> _What you need to do_:
1 > According to the 1981 tornado overview, how many tornadoes were confirmed in the U.S. in February, and how many people did they injure?
2 > Carry the 1981 tornado overview forward from its final sentence.

> _Selection_:

__________

This page documents the tornadoes and tornado outbreaks of 1981, primarily in the United States. Most tornadoes form in the U.S., although some events may take place internationally. Tornado statistics for older years like this often appear significantly lower than modern years due to fewer reports or confirmed tornadoes.

Synopsis

Numbers for 1981 were below average, both in terms of number of tornadoes and number of fatalities.

Events

January
Only two tornadoes touched down in January, both were rated F0 and took place in California.

February
There were 25 tornadoes confirmed in the U.S. in February, injuring 82 people.

February 10–11
The first fatal tornadoes of the year occurred during a relatively small outbreak between February 10 and 11. Two F2 tornadoes, one in Walker County, Texas and the other in Hoke/Cumberland County, North Carolina, killed one person each.

__________

> _Dataset content_:
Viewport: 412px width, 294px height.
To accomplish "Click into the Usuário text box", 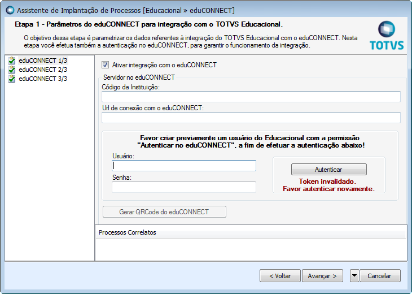I will point(184,166).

__________

> _Outputs for the tasks_:
1 > Twenty-five tornadoes were confirmed, injuring 82 people.

2 >
March
There were 33 tornadoes confirmed in the U.S. in March.

March 30
One person was killed by an F2 tornado in Hertford County, North Carolina.

April
There were 84 tornadoes confirmed in the U.S. in April. Most of the year's fatalities took place during the month, with 13 people perishing.

April 4

A rare anticyclonic tornado struck West Bend, Wisconsin at F4 intensity, killing three people and injuring 53 others. It was part of a small outbreak that produced five tornadoes with 10 additional injuries also taking place.

April 19
Five people were killed in Bixby, Oklahoma by an F3 tornado.

May
There were 187 tornadoes in the US in May.

May 22–23

An outbreak of 43 tornadoes occurred in areas from Western Oklahoma to Central Iowa. A large F4 tornado struck Scott, Oklahoma northeast of Binger. The outbreak injured 12 people, but there were no fatalities.

June
There were 223 tornadoes in the US in June, resulting in eight fatalities.

June 3
A small tornado outbreak affected Colorado, including the Denver metro area.

June 13
An F3 tornado killed four people in Cardington, Ohio.

July
There were 98 tornadoes in the US in July.

July 30
An F3 tornado in North Dakota tracked through Bismarck and Mandan without causing any fatalities or injuries.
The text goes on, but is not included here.